Highlighting the differences between the two approaches, the researchers suggest that those are driven by the underlying motivation; Bhāskara’s methods provide a more practical and demonstrative proof, Archimedes presents a more theoretical explanation. Bhāskara’s methods involve dividing the surface of the sphere into known geometrical shapes and adding their areas, an approach that is much easier for young minds to understand and visualise in addition to being useful for solving practical problems. Bhāskara uses simple multiplicative and additive expressions, easier to understand for students familiar with formulae for an area being some variation of base times height.

The researchers feel that among the two approaches, Bhāskara’s methods seem better suited to introduce the subject matter to students. Since many of Bhāskara’s works have similar lucidity of thought, they suggest adding them in the prescribed mathematics syllabus in schools. The methods of Archimedes, on the other hand, will appeal to the students of advanced mathematics due to the meticulous approach of starting with axioms and slowly building up arguments proposition by proposition.
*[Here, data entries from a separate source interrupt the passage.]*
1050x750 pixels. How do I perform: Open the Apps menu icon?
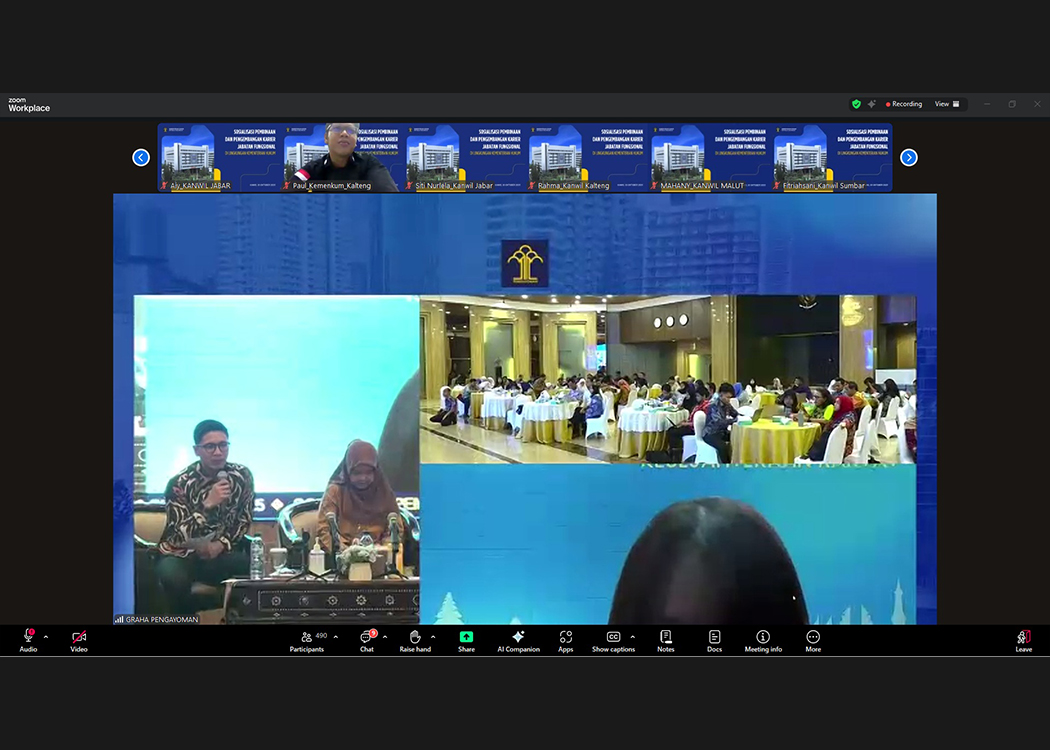click(565, 640)
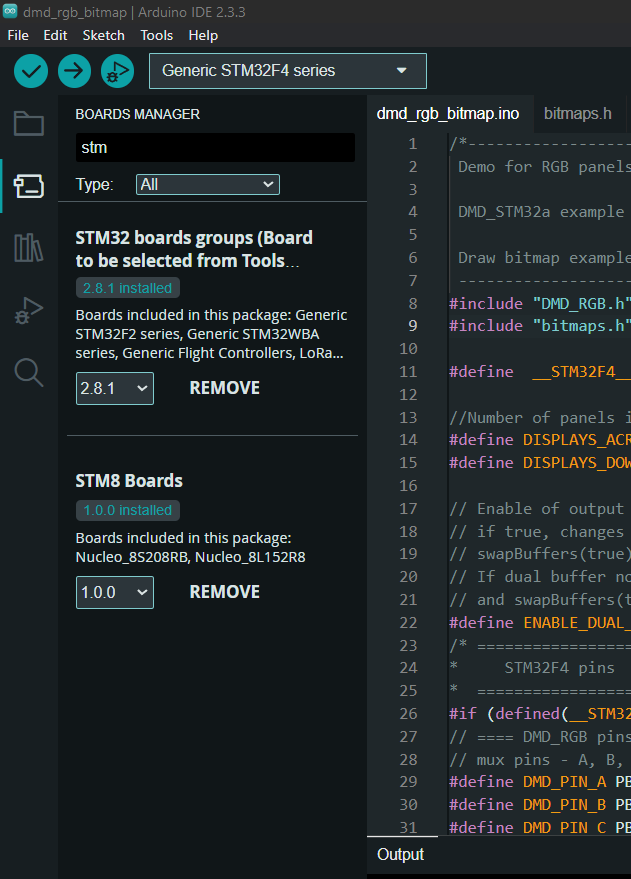The height and width of the screenshot is (879, 631).
Task: Open the STM32 version 2.8.1 dropdown
Action: pyautogui.click(x=114, y=388)
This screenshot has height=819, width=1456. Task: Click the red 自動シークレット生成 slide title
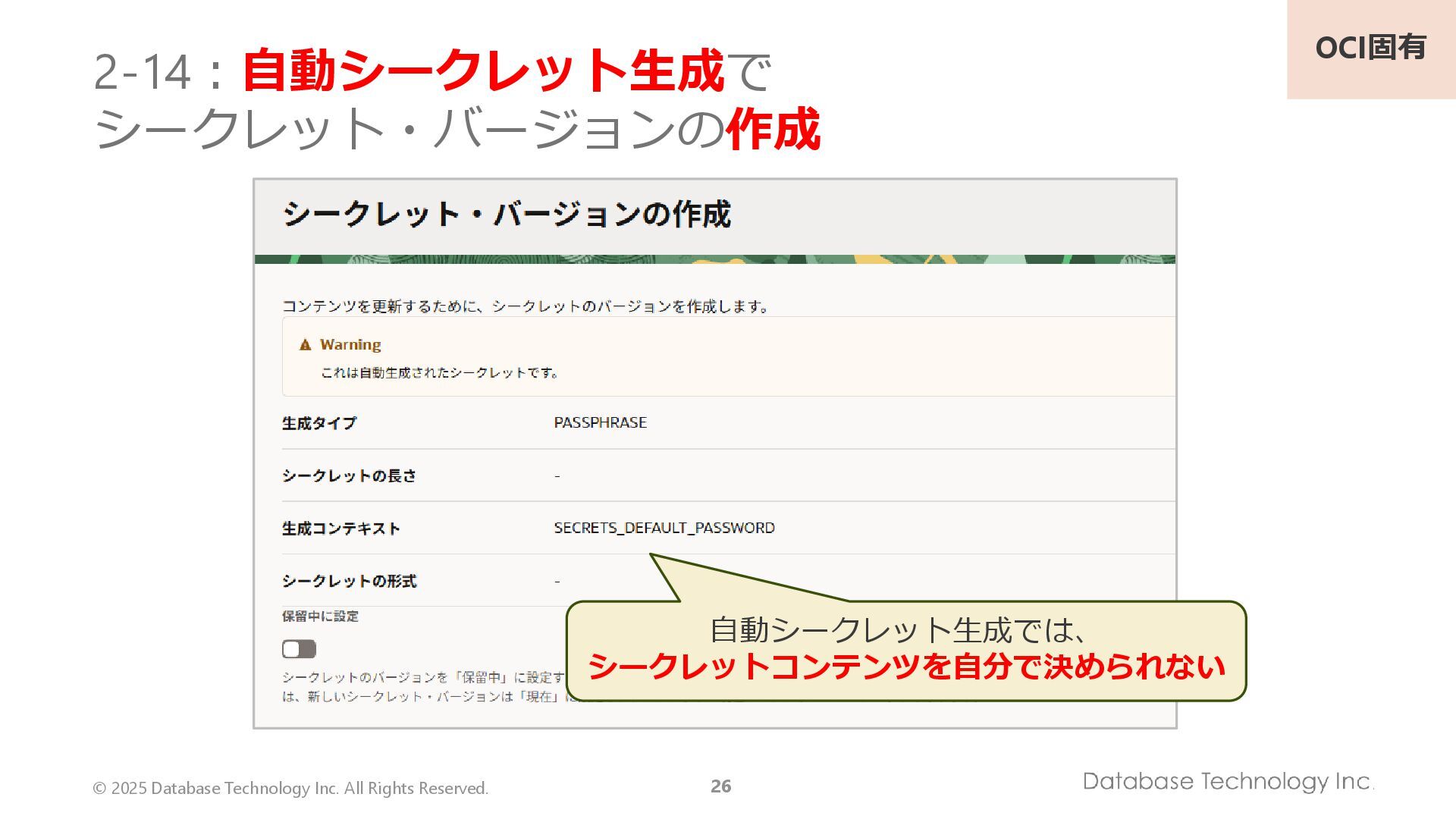483,71
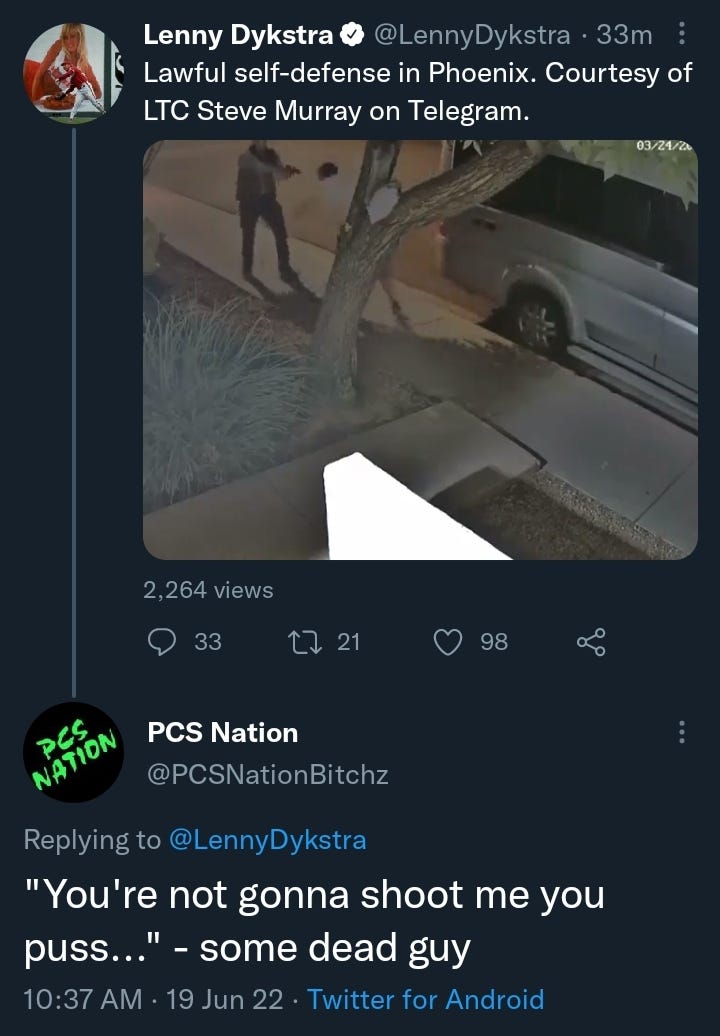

“His (Archimedes) approach highlights some important lessons in how to approach a challenging mathematical problem”, opine the authors.

“The Indian mathematicians of yore combined vivid imagination and poetic charm to teach mathematical concepts and relations to students. They rooted their examples in popular culture and placed a great emphasis on practical demonstrations of their proofs to capture the interest of young minds. Re-adopting such techniques and rooting education in a culture and language familiar to young students would generate more interest in mathematics and improve educational outcomes”, says Dr Aditya Kolachana, one of the authors of the study.

As a next step, the authors advocate further research into Bhāskara’s works, which they believe are not yet “sufficiently studied compared to those of Archimedes”.